An Alternative to Modernism

By Oleg Korolev

 

Eugene Berman. Siren in a Landscape.  Oil on canvas (1941)

 

 

Among those glorious men, as states The Oxford Dictionary of Art, were the Neo-Humanists in art, or Neo-Romantics which included Eugene Berman and Pavel Tchelitchew.

The term Neo-Romanticism has also been applied to certain painters working in France in the 1930s, notably Berman and Tchelitchew, who typically painted dreamlike imaginary landscapes with rather mournful figures. Their work influenced the British Neo-Romantics.

As writes the Art Encyclopedia: "These'Neo-Romantics' or 'Neo-Humanists' included Eugene Berman and Pavel Tchelitchew; at this point their eclectic, self-consciously traditional art offered an important alternative to modernism."

The Oxford Dictionary of Art also adds: "Neo-Romanticism. A movement in British painting and other arts c.1935-55, in which a number of loosely affiliated artists looked back to certain aspects of 19th century Romanticism, particularly the visionary landscape tradition of William Blake and Samuel Palmer, and reinterpreted them in a more modern idiom. The term was coined by the critic Raymond Mortimer in 1942. Painters and graphic artists representative of the movement include John Minton, John Piper, and Graham Sutherland, who all worked in a landscape tradition…".

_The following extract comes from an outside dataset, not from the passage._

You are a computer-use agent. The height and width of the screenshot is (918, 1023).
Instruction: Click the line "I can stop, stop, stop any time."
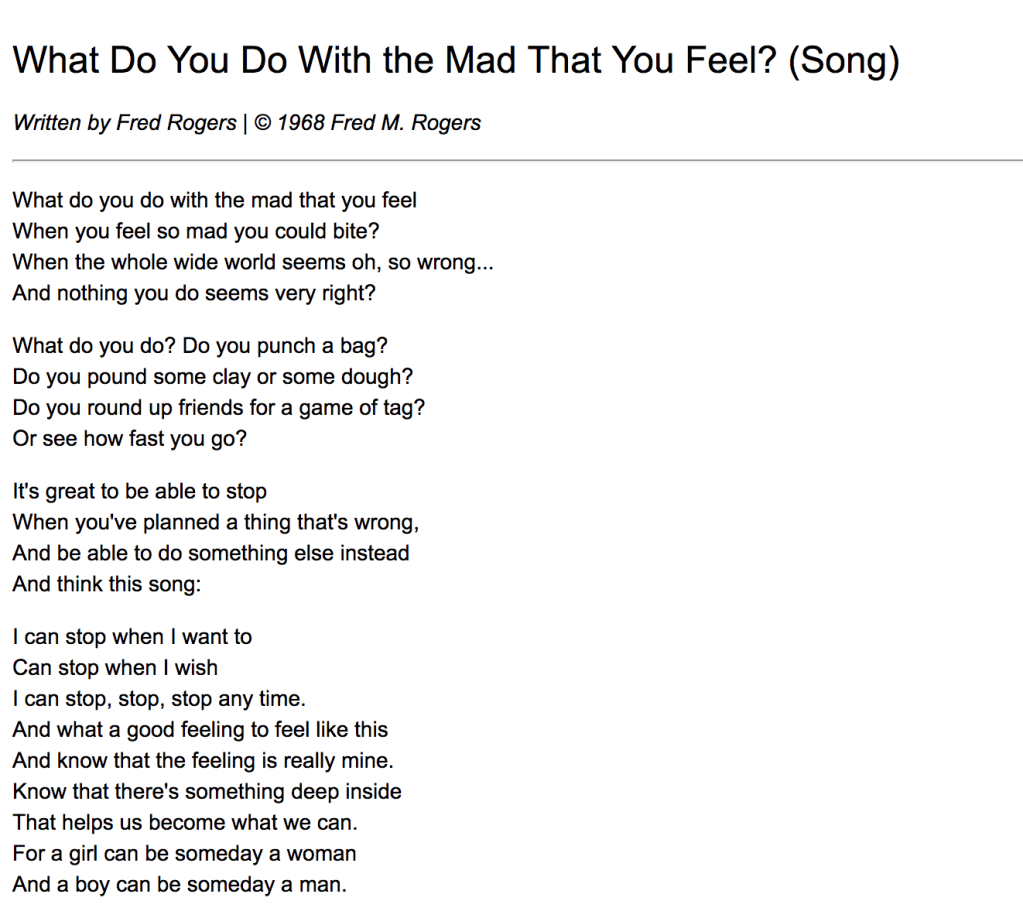point(159,699)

But, the Tate Gallery site states that all started in early 1920s!

"In the early 1920s in Paris, a group of figurative painters emerged, whose brooding and often nostalgic work quickly became labelled Neo-Romantic. Chief among them were the Russian-born trio of Eugene Berman and his brother Leonid, and Pavel Tchelitchew."

"The term applied to the imaginative and often quite abstract landscape-based painting of Paul Nash, Graham Sutherland and others in the late 1930s and 1940s. Their work often included figures, was generally sombre, reflecting the Second World War, with its approach and its aftermath, but rich, poetic and capable of a visionary intensity. It was partly inspired by the visionary landscapes of Samuel Palmer and the Ancients, partly by a more general emotional response to the British landscape and its history. Other major Neo-Romantics were Michael Ayrton, John Craxton, Ivon Hitchens, John Minton, John Piper, Keith Vaughan. The term sometimes embraces Robert Colquhoun and Robert MacBryde, and the early work of Lucian Freud. Also the graphic work of Henry Moore of the period, especially his drawings of war-time air-raid shelters."

 

Pavel Tchelitchew. The Golden Leaf. Paper, gouache, 63,5 x 49,5 cm (1943)

 

So, The Oxford Dictionary of Art enrolls them to the adepts of the art movement "Neo-Romanticism", as though they worked in 1930s, but the Tate Gallery specialists, who of course know which works and of what period are exhibited in their gallery, name them "Neo-Romantics" of "the early 1920s."

The point is: "the early 1920s" was a very important time on the world art scene. It was the moment of truth, which defined all the potential world art development!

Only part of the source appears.